### [TEXT PROVIDED]
*-*-*
Ida B. Wells, born 1862, was an African-American journalist and activist who led an anti-lynching crusade in the U.S in 1892 Her exposé enraged locals, who burned her press and drove her out of Memphis. She became an active part of the suffrage movement while still disagreeing with the white members about their lack of interest in condemning lynching.

clockwise: founding member of Canadian Women's press club, Martha Gellhorn, Ida B Wells,Ethel L. Payne (Library of Congress, and Wikkimedia Commons)

Martha Gellhorn, born in 1908, covered dozens of major conflicts over six decades and was the first woman to report D Day and the liberation of Dachau.The list is extensive: US women journalists and writers from Ethel L. Payne who stood up to police in Chicago and bravely covered the Civil War to Gloria Steinem who went underground as a Playboy bunny to expose the sexism of the industry. These are women who needed to tell the truth and took the risks that truth telling requires.

We’ve all been concerned of late with trolling and threats to women journalists. The assassination of Russian journalist and activist Anna Stepanovna Politkovskaya in 2006 speaks to this. According to Global Citizen, the number of journalists killed this year has gone down from 2015; this year, so far, 42 journalists were killed, but 19% were women, more than double the annual average of 7% and the highest number since 2009.

Horrible as these statistics are, the real problem is the lack of powerful women in companies.

We must run the media along with men and employ more women into the ranks. At a time when women head fewer major US newspapers than they did in 2007, there is a compelling need for women to run what still exists of our leading papers as well as our public and private TV stations and radio stations.

Statistics are not useful unless they evoke action. When one considers that in the US in 2004, there were seven female top editors at the 25 biggest US dailies, compared to 3 in 2014, there should be a reaction that leads to action.
*-*-*
### [SOURCE EXCERPT]
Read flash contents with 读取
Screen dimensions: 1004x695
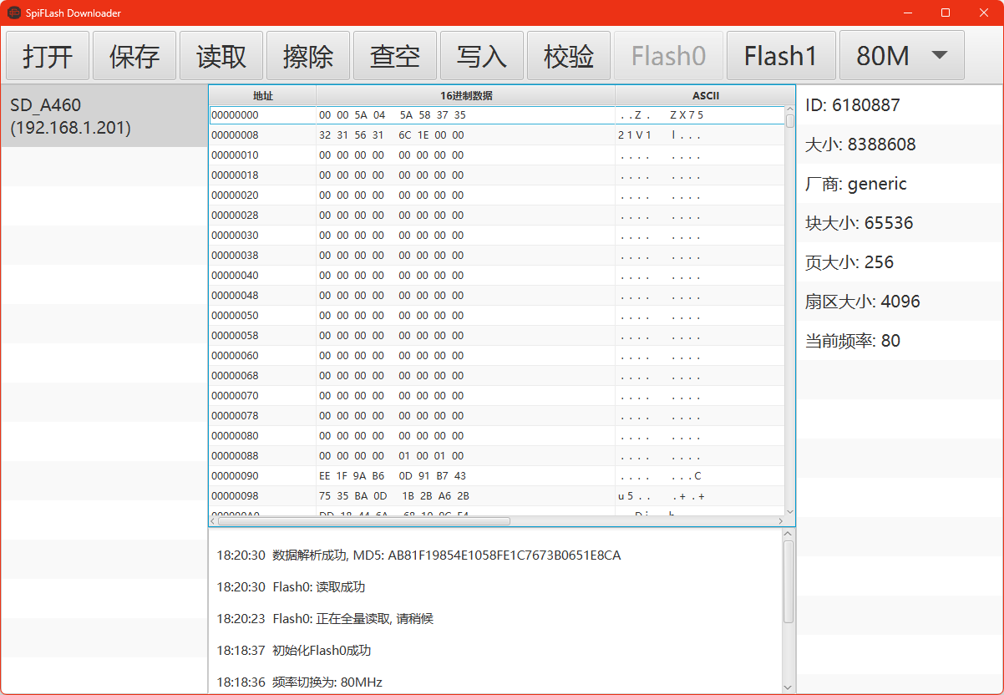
*-*-*
### [DIRECTIVES]
[A] Answer these questions using the text on women journalists, one answer per line:
(i) According to the text, what did locals do after Ida B. Wells published her exposé?
(ii) Which two events was Martha Gellhorn the first woman to report?
(iii) How many female top editors did the 25 biggest US dailies have in 2004 and in 2014?
[B] Extend the text on women journalists, picking up after its final sentence.

### [THE ANSWERS]
[A]
(i) They burned her press and drove her out of Memphis.
(ii) D Day and the liberation of Dachau.
(iii) Seven in 2004 and three in 2014.

[B]
And what is this action? Journalist Gill Kent speaks “to the idea of communal demand”; that those already in the company, coalesce and demand more gender equality for positions in the top brass. The attitude for change can start from those already in the inside, no matter what their position. They need to write and petition for better jobs for women without worrying that they are causing a stink.

Interesting to note that when Charlie Rose was outed from his prime spot on PBS, the fantastic Christiane Amanpour was brought in. Did women in charge at PBS insist on a woman replacing Rose?

How do we fight the “clubhouse chemistry’ that has put so many white men in key positions in new media? By setting up seminars for those women who have some power and encouraging them to mentor, both inside and outside the company. By conferring on them both respect and honor for having achieved the position and making them aware of what is at stake if they don’t step out of their bubble to open the field to other women. Melissa Bell at Vox knows only too well how easy it can be to have her female’s staffs’ efforts overlooked…it’s time to speak out and be counted, just as #me too has stepped out.

The age of competition amongst women must be a thing of the past. As sisters, we can help ourselves only if we help each other gain more professional and personal power in our lives.

Women’s perspectives are so much more diverse than men…when men cover drug stories they are interested in body count, while women writers take the effect these crimes have on the family, the children and the future of the community. We see the bigger picture.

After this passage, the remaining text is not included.